_Available records_

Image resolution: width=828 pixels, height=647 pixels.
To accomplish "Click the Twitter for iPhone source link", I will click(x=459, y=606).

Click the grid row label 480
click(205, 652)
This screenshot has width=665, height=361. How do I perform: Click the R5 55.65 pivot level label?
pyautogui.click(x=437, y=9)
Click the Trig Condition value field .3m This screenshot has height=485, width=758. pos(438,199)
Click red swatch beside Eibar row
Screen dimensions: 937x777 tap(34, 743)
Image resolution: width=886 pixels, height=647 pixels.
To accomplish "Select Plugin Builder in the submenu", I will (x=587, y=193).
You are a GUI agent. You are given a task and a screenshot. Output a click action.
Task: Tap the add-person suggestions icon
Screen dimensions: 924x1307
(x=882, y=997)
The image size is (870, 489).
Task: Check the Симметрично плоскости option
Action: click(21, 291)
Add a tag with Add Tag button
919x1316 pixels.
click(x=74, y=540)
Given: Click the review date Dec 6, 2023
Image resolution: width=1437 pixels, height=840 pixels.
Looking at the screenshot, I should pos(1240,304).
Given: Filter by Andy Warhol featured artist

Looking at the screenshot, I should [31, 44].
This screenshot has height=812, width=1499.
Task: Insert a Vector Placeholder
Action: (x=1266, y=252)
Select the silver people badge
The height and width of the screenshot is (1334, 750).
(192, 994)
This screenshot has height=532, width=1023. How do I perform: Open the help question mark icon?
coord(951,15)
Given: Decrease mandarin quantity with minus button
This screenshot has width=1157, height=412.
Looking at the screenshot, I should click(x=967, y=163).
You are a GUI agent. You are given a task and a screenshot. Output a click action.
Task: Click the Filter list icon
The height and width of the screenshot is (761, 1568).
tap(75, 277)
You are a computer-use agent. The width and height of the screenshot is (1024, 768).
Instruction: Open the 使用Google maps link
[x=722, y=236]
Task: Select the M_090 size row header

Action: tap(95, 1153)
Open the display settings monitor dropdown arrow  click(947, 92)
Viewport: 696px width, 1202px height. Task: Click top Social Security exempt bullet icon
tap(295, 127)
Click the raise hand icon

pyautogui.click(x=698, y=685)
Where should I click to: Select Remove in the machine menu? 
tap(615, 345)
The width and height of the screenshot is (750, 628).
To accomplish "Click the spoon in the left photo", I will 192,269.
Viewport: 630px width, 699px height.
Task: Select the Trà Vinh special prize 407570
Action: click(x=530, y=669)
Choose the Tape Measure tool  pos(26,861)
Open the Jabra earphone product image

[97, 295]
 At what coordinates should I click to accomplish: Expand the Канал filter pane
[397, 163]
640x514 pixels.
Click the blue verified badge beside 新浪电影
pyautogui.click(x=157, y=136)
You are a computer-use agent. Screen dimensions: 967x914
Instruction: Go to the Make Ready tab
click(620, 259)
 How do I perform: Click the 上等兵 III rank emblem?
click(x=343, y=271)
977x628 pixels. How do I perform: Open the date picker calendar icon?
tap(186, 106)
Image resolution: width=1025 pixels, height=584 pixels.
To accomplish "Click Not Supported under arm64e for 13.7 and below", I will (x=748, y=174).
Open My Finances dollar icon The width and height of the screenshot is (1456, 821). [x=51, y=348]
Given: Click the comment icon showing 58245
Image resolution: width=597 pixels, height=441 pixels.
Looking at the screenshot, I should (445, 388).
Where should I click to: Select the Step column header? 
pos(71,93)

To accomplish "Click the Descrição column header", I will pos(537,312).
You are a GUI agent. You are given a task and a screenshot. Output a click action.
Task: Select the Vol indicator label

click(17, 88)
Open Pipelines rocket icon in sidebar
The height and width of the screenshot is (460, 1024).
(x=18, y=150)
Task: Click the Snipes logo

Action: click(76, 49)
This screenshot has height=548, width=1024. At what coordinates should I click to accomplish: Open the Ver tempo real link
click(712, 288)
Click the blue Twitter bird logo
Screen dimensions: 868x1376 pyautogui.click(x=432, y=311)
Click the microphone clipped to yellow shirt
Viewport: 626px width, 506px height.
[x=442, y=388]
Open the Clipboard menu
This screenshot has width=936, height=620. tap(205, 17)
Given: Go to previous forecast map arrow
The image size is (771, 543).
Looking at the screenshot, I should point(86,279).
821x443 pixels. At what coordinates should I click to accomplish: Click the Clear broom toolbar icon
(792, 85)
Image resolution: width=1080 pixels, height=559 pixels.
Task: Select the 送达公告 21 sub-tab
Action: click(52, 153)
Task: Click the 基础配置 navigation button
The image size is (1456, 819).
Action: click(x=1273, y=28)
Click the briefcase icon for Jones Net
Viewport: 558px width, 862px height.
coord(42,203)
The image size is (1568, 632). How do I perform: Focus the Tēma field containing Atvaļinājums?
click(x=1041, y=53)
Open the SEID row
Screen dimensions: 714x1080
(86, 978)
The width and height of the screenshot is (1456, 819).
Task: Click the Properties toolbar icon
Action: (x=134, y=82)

_What to work on_
Could you reproduce all of the data above, swapping every "GUI agent" for "screen agent" and leaving everything else unchanged?

_Right answer_
Image resolution: width=828 pixels, height=647 pixels.
To accomplish "Click the Twitter for iPhone source link", I will click(x=459, y=606).

Click the grid row label 480
click(205, 652)
This screenshot has width=665, height=361. How do I perform: Click the R5 55.65 pivot level label?
pyautogui.click(x=437, y=9)
Click the Trig Condition value field .3m This screenshot has height=485, width=758. pos(438,199)
Click red swatch beside Eibar row
Screen dimensions: 937x777 tap(34, 743)
Image resolution: width=886 pixels, height=647 pixels.
To accomplish "Select Plugin Builder in the submenu", I will (x=587, y=193).
You are a screen agent. You are given a task and a screenshot. Output a click action.
Task: Tap the add-person suggestions icon
Screen dimensions: 924x1307
(x=882, y=997)
The image size is (870, 489).
Task: Check the Симметрично плоскости option
Action: click(21, 291)
Add a tag with Add Tag button
919x1316 pixels.
click(x=74, y=540)
Given: Click the review date Dec 6, 2023
Image resolution: width=1437 pixels, height=840 pixels.
Looking at the screenshot, I should pos(1240,304).
Given: Filter by Andy Warhol featured artist

Looking at the screenshot, I should [31, 44].
This screenshot has height=812, width=1499.
Task: Insert a Vector Placeholder
Action: (x=1266, y=252)
Select the silver people badge
The height and width of the screenshot is (1334, 750).
(192, 994)
This screenshot has height=532, width=1023. How do I perform: Open the help question mark icon?
coord(951,15)
Given: Decrease mandarin quantity with minus button
This screenshot has width=1157, height=412.
Looking at the screenshot, I should click(x=967, y=163).
You are a screen agent. You are given a task and a screenshot. Output a click action.
Task: Click the Filter list icon
The height and width of the screenshot is (761, 1568).
tap(75, 277)
You are a computer-use agent. The width and height of the screenshot is (1024, 768).
Instruction: Open the 使用Google maps link
[x=722, y=236]
Task: Select the M_090 size row header

Action: tap(95, 1153)
Open the display settings monitor dropdown arrow  click(947, 92)
Viewport: 696px width, 1202px height. Task: Click top Social Security exempt bullet icon
tap(295, 127)
Click the raise hand icon

pyautogui.click(x=698, y=685)
Where should I click to: Select Remove in the machine menu? 
tap(615, 345)
The width and height of the screenshot is (750, 628).
To accomplish "Click the spoon in the left photo", I will 192,269.
Viewport: 630px width, 699px height.
Task: Select the Trà Vinh special prize 407570
Action: click(x=530, y=669)
Choose the Tape Measure tool  pos(26,861)
Open the Jabra earphone product image

[97, 295]
 At what coordinates should I click to accomplish: Expand the Канал filter pane
[397, 163]
640x514 pixels.
Click the blue verified badge beside 新浪电影
pyautogui.click(x=157, y=136)
You are a computer-use agent. Screen dimensions: 967x914
Instruction: Go to the Make Ready tab
click(620, 259)
 How do I perform: Click the 上等兵 III rank emblem?
click(x=343, y=271)
977x628 pixels. How do I perform: Open the date picker calendar icon?
tap(186, 106)
Image resolution: width=1025 pixels, height=584 pixels.
To accomplish "Click Not Supported under arm64e for 13.7 and below", I will (x=748, y=174).
Open My Finances dollar icon The width and height of the screenshot is (1456, 821). [x=51, y=348]
Given: Click the comment icon showing 58245
Image resolution: width=597 pixels, height=441 pixels.
Looking at the screenshot, I should (445, 388).
Where should I click to: Select the Step column header? 
pos(71,93)

To accomplish "Click the Descrição column header", I will pos(537,312).
You are a screen agent. You are given a task and a screenshot. Output a click action.
Task: Select the Vol indicator label

click(17, 88)
Open Pipelines rocket icon in sidebar
The height and width of the screenshot is (460, 1024).
(x=18, y=150)
Task: Click the Snipes logo

Action: click(76, 49)
This screenshot has height=548, width=1024. At what coordinates should I click to accomplish: Open the Ver tempo real link
click(712, 288)
Click the blue Twitter bird logo
Screen dimensions: 868x1376 pyautogui.click(x=432, y=311)
Click the microphone clipped to yellow shirt
Viewport: 626px width, 506px height.
[x=442, y=388]
Open the Clipboard menu
This screenshot has width=936, height=620. tap(205, 17)
Given: Go to previous forecast map arrow
The image size is (771, 543).
Looking at the screenshot, I should point(86,279).
821x443 pixels. At what coordinates should I click to accomplish: Click the Clear broom toolbar icon
(792, 85)
Image resolution: width=1080 pixels, height=559 pixels.
Task: Select the 送达公告 21 sub-tab
Action: click(52, 153)
Task: Click the 基础配置 navigation button
The image size is (1456, 819).
Action: click(x=1273, y=28)
Click the briefcase icon for Jones Net
Viewport: 558px width, 862px height.
coord(42,203)
The image size is (1568, 632). How do I perform: Focus the Tēma field containing Atvaļinājums?
click(x=1041, y=53)
Open the SEID row
Screen dimensions: 714x1080
(86, 978)
The width and height of the screenshot is (1456, 819).
Task: Click the Properties toolbar icon
Action: (x=134, y=82)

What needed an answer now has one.